** Objective **
Reproduce the following lines of the listing verbatim, beginning at the line that contains "Given: Toggle the" and ending after the line that contains "Screen dimensions: 1456x819".

** Listed records **
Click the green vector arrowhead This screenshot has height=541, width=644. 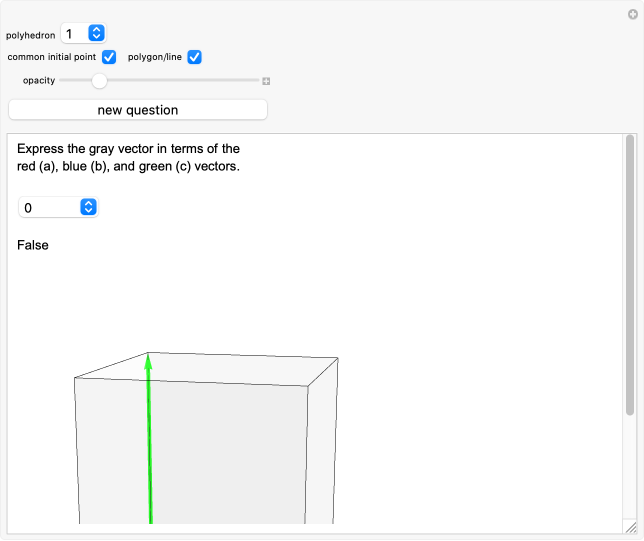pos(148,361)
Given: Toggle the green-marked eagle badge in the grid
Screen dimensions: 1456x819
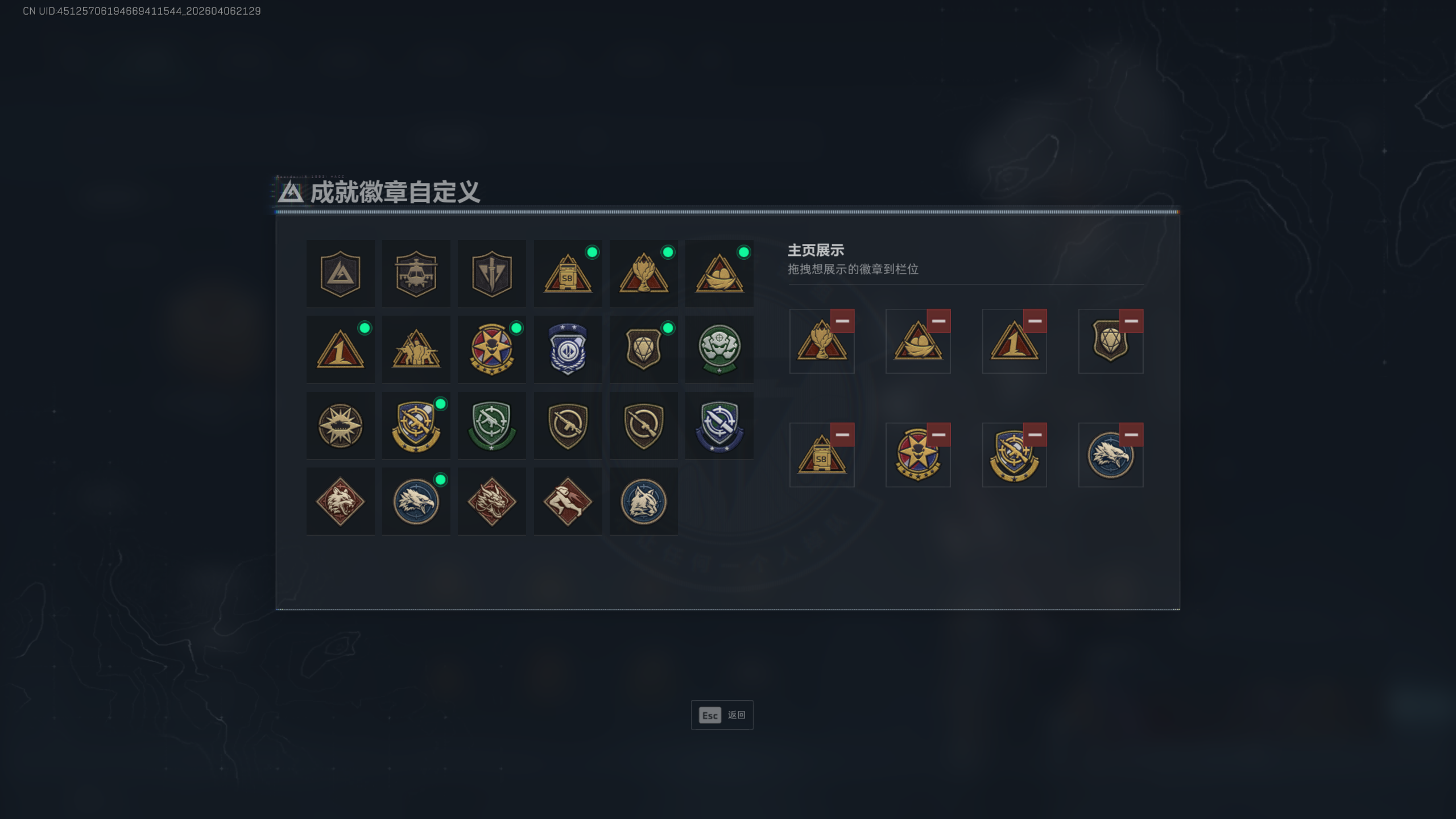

* * *

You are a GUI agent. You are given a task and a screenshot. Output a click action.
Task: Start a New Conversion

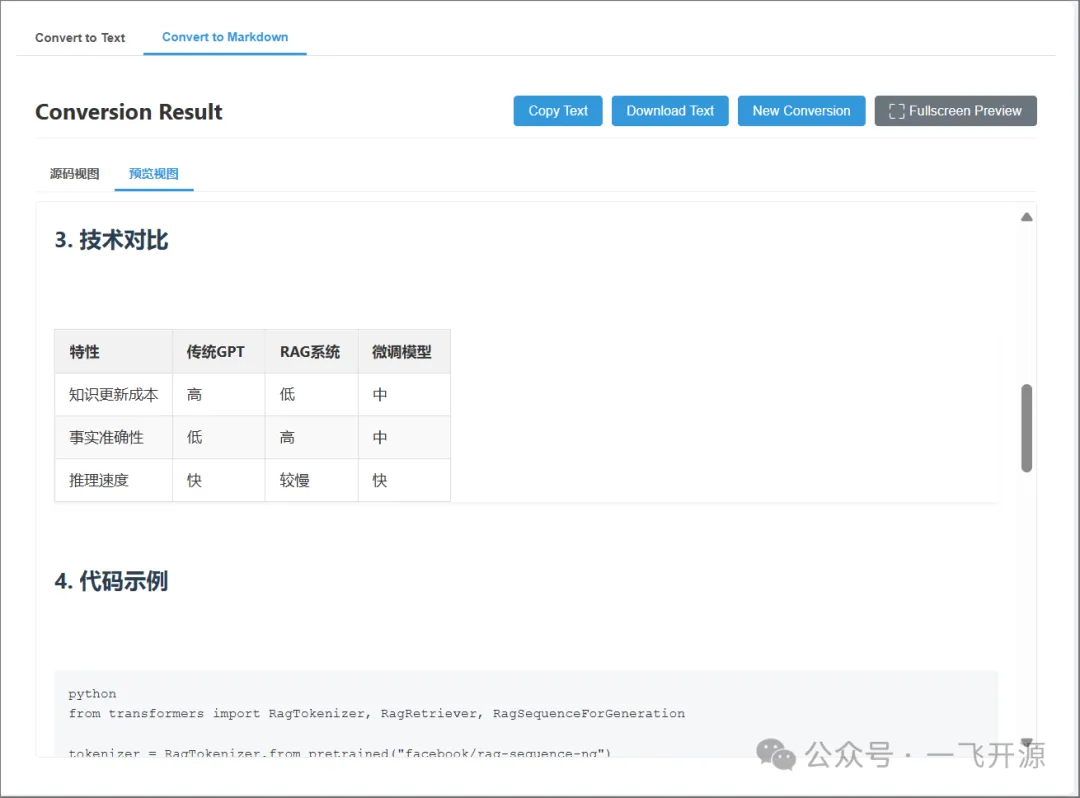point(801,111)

** Solution for this exercise **
Given: Toggle the green-marked eagle badge in the grid
Screen dimensions: 1456x819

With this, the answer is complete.